梁山泊第二十八位の好漢。天竟星の生まれ変わりで、渾名は船頭を意味する、船火児(せんかじ)。張順は実弟。李俊、穆弘は縄張りを接する兄弟分。年齢は不明だが、弟の張順が登場時32、3歳であるためそれよりも年長なのは確実である。七尺と中背だが色は浅黒く、釣りあがった目、髪にも髭にも赤毛が混じっており恐ろしげな容姿。渾名の通り、江州で船頭を務めているが、実態は追剥で身持ちのいい客がいると、刀で切り刻んだり、簀巻きにして川に放り込んで殺し金目のものを奪っていた。ただ、義侠心は備えており、弟思いの一面があるなど根っからの極悪人ではない。呉鉤や苦竹槍(枝の付いたままの青竹に槍の穂先を取り付けたもの)を得物とし、水軍の将として活躍するが、作中での活躍度は超人的水泳技能を持つ弟に譲る。
注意:以降の記述で物語・作品に関する核心部分が明かされています。
[編集] 生涯
張横は江州・小弧山の生まれ。弟・張順とともに江州・尋陽江に流れ着き、追剥船頭をしていたが弟が堅気になると他所へ移り、それ以降は一人で稼業に精を出していた。縄張りを接する穆弘たちとトラブルを起こし、殺されかかっていた流罪人と護送役人二人を追い剥ごうとするが、通りかかった李俊に流罪人が天下の義人宋江であると聞かされ、慌てて詫び、これを許した宋江に弟への手紙を届けて貰った。

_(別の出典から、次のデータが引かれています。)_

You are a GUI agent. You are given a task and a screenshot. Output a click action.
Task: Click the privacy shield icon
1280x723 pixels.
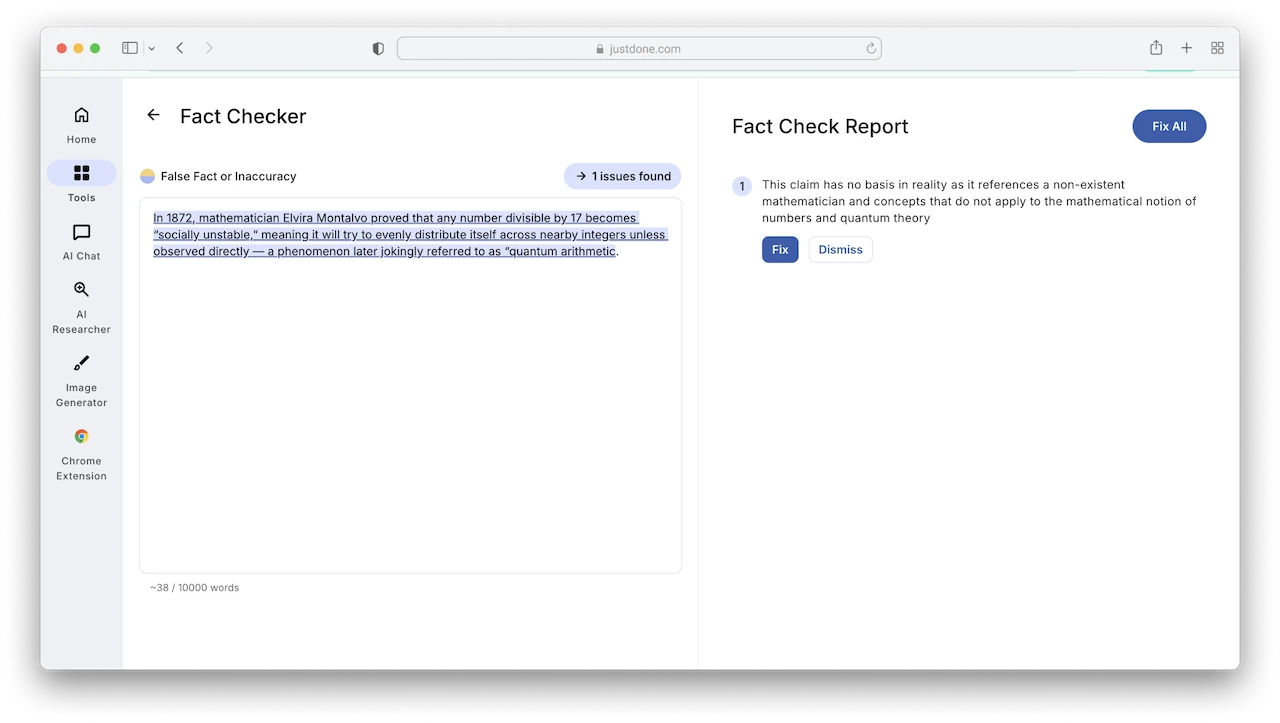click(378, 48)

その後、江州で宋江が謀叛の罪をでっち上げられ処刑されると張順から知らされた張横たちは、李俊や穆弘ともに宋江救出のため、近隣の漁師、船頭、穆家の若衆らを引き連れて長江を下り、江州へ向かった。江州につくとすでに晁蓋ら梁山泊の一団の手により、宋江は救出されており、張横たちは一行を舟に乗せて逃がしそのまま合流、梁山泊入りを果たした。

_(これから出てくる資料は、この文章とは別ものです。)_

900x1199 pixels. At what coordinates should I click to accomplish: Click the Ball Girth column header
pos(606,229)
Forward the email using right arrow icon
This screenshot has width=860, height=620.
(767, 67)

梁山泊加入後は水軍頭領の一人として、主だった梁山泊の戦いには殆ど参加。とくに呼延灼ら官軍の討伐軍を迎え撃った際は他の水軍頭領とともに勝利に大きく寄与した。ただ、個人での手柄がなかなか上げられない事に焦りを感じ、張順の制止を無視して敵将関勝の陣に抜け駆けの夜襲を仕掛け返り討ちに遭い捕虜となるヘマも犯した。
百八星集結後はあらためて水軍頭領に任命され張順と二人で西の水塞を守備、朝廷への帰順方針には他の水軍頭領とともに強硬に反対、官軍との戦いで捕らえた敵将を独断で処刑するなど反抗的態度を露にした。しかしいざ朝廷への帰順が決まると渋々ながらこれを受け入れ、その後の戦いでも水上戦や糧秣輸送などで活躍した。しかし完全に朝廷に服属したわけではなく、弟や他の水軍頭領ともども宋江に不満をぶちまけるなど最後まで朝廷への不信感を露にしていた。

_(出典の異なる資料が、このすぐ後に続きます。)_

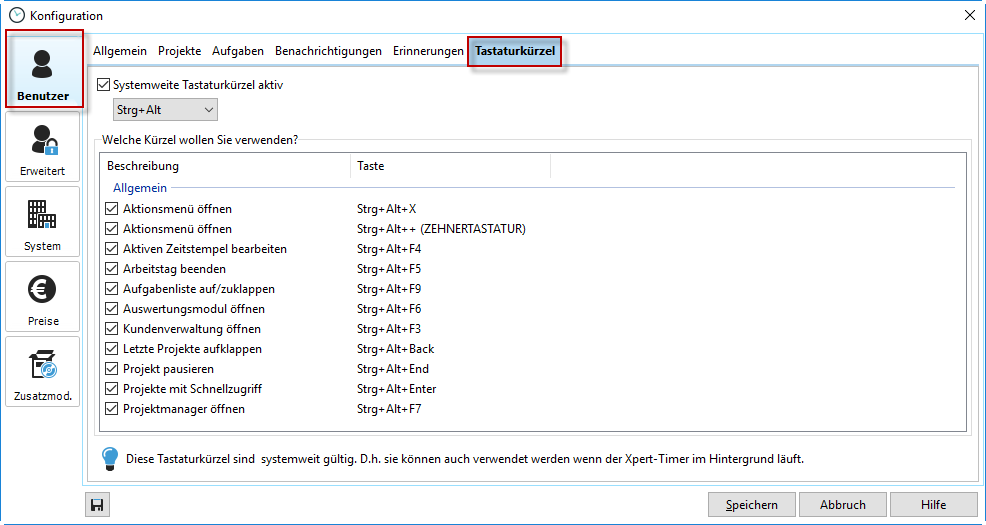The image size is (986, 525).
Task: Disable Systemweite Tastaturkürzel aktiv checkbox
Action: coord(104,86)
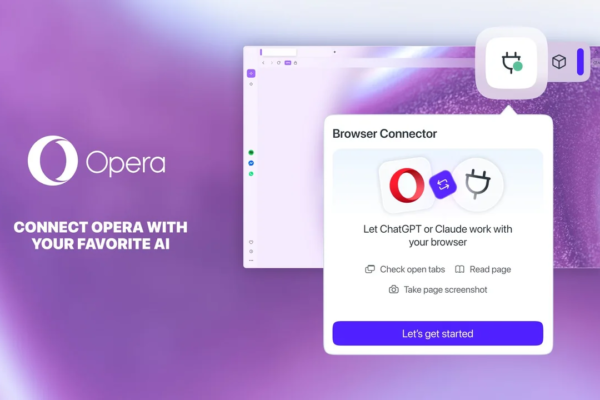The height and width of the screenshot is (400, 600).
Task: Open the WhatsApp sidebar icon
Action: pyautogui.click(x=251, y=174)

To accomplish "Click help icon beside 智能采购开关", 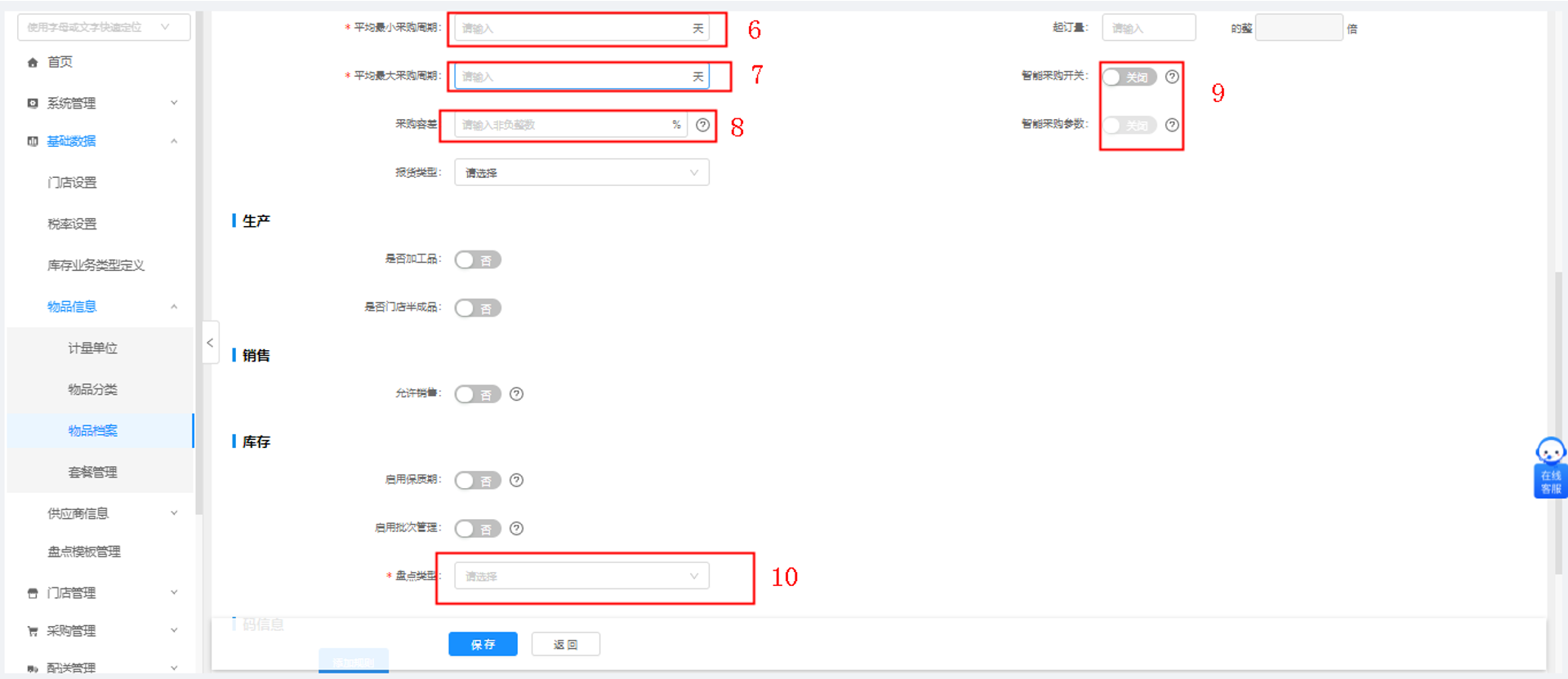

方臘討伐戦では阮小七らとともに別働隊を率いて杭州の海路の封鎖作戦に加わったが、この時張横は突如、意識を失い宋江の前で目を覚ましたときには手に敵将・方天定の首を引っさげていた。わけがわからないでいると宋江が事情を話し始める。実はその日の未明、水路から杭州城を落とそうとした張順が方臘軍の手にかかって討ち死にしており、その張順の魂が張横の身体に乗り移って宋江の本隊に杭州城を落とされ方天定の首を取り、宋江に別れを告げたのだという(近年の翻案では張横自身が張順の仇を討つという筋に改変される場合も多い)。最愛の弟の死を知った張横は悲しみのあまり再び失神してしまい、その時は息を吹き返したものの、すっかり気が滅入ってしまったのか杭州城に進駐した際、軍中に流行した疫病に罹患、養生のためその場に残留するもそのまま快方に向かうことなく弟の後を追うように息を引き取った。